Medical Aid Claims – Focus on What You Have Before Diversifying
Maximizing Medical Aid Claims
Today’s health care environment is increasingly fast paced, and many doctors and dentist are having difficulty in keeping up since medical aid claims are not what they used to be. On top of this many health care practitioners are feeling squeezed in a financial sense: very busy, but decreasing cashflow.
On the one hand we have a depressed economy which results in increasing numbers of patients defaulting on the medical debt. They are forced to accepting more responsibility fo levies and co-payments, while medical aids are denying claims due to restricted benefits.
One the other hand we have a draconian statutory environment with government hell-bent on creating an environment that seem onerous and scary. Today’s private practitioner is faced with seeing his or her passion for healing people focused almost exclusively on keeping the door open. That said, there are some pretty interesting solutions being thrown around by medical representtaives and others on the fringes of, but with a vested interest in the industry.
One of these is the idea of expanding services or “diversifying” what a doctor or practice can offer their patients. The idea is deceptively simplistic and attractive especially since private practices are experiencing a reduction in revenue from conventional family practice, consultations or procedures. It is hoping to escape the clutches of medical aid claims by expanding offerings of ancilliary services that may not be medically indicated, but more focused on elective ‘self-care’, hoping that medical service providers can create additional income streams. Facilities like aesthetics and rehab centers are examples of this trend.
A solid foundation is what your practice should be built on
Before you think about adding on products and services to bring in more fees and revenue, it’s perhaps more pertinent to examine whether your practice is collecting as much revenue from billed services as is possible. Experience has shown that many practices are sub-par compared to certain benchmarks. This means you may actually be losing a whole lot of money, or as we would say leaving money on the table. And without your even being aware of it, you may in fact be jeopardizing the bottom line of your. To a large extent, what underpins this problem often has to do with inadequate administration, insufficient staff training, problems with routine medical aid claim denials, and shortcomings in patient collection strategies or bad debt collection.

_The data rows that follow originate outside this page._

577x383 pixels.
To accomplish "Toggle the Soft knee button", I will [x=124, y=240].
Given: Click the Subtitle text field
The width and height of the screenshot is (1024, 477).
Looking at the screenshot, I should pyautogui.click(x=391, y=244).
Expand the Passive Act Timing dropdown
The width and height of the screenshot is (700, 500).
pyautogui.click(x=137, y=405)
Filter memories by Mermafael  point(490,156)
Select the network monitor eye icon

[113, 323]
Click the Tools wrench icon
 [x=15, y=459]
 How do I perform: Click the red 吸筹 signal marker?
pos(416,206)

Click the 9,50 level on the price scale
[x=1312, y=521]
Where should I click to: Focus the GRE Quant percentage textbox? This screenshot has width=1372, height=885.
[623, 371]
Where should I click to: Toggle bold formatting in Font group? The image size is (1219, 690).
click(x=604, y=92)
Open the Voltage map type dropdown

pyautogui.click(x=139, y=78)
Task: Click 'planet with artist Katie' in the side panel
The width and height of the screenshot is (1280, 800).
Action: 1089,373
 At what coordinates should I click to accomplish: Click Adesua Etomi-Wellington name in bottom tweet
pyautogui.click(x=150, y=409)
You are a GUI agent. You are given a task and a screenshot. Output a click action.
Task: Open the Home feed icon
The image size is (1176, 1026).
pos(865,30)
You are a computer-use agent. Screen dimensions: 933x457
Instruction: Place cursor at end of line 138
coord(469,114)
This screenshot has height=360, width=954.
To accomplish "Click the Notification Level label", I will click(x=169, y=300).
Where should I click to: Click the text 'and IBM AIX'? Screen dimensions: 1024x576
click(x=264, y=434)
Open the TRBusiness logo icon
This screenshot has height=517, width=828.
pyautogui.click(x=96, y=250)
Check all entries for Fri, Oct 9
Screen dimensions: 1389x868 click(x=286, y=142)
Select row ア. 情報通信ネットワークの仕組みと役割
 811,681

In order to really succeed in today’s private health care environment, you need to invest in good core management before branching out to other avenues or auxiliary services. This means taking a hard look at the fees you bill for consultations, procedures, injections and consumables each day, and how much of fee income is ultimately deposited into the practice’s bank account. And of course how much is written off as uncollectible. A good many practices will find that there is a significant potential to get more cahflow from existing medical aid claims without expending energy and diluting focus into expanding the practice. That’s a win-win for almost all independent practices.
Candidate Ideas for Diversification
There are certainly instances where a medical practice can benefit from either expanding services or partnering with other allied professionals. Creative liaisons and local allied practice collaborations can give your practice more visibility in the community your serve and hence a fuller patient appointment book.
However, unless you’re actually collecting all of that fees being generated off your letterhead, you may still end up struggle financially. Time take a look at whether to bulk up in-house patient financial strategies or outsource some of your medical aid claims administration to a competent third-party firm that can help you do more with less.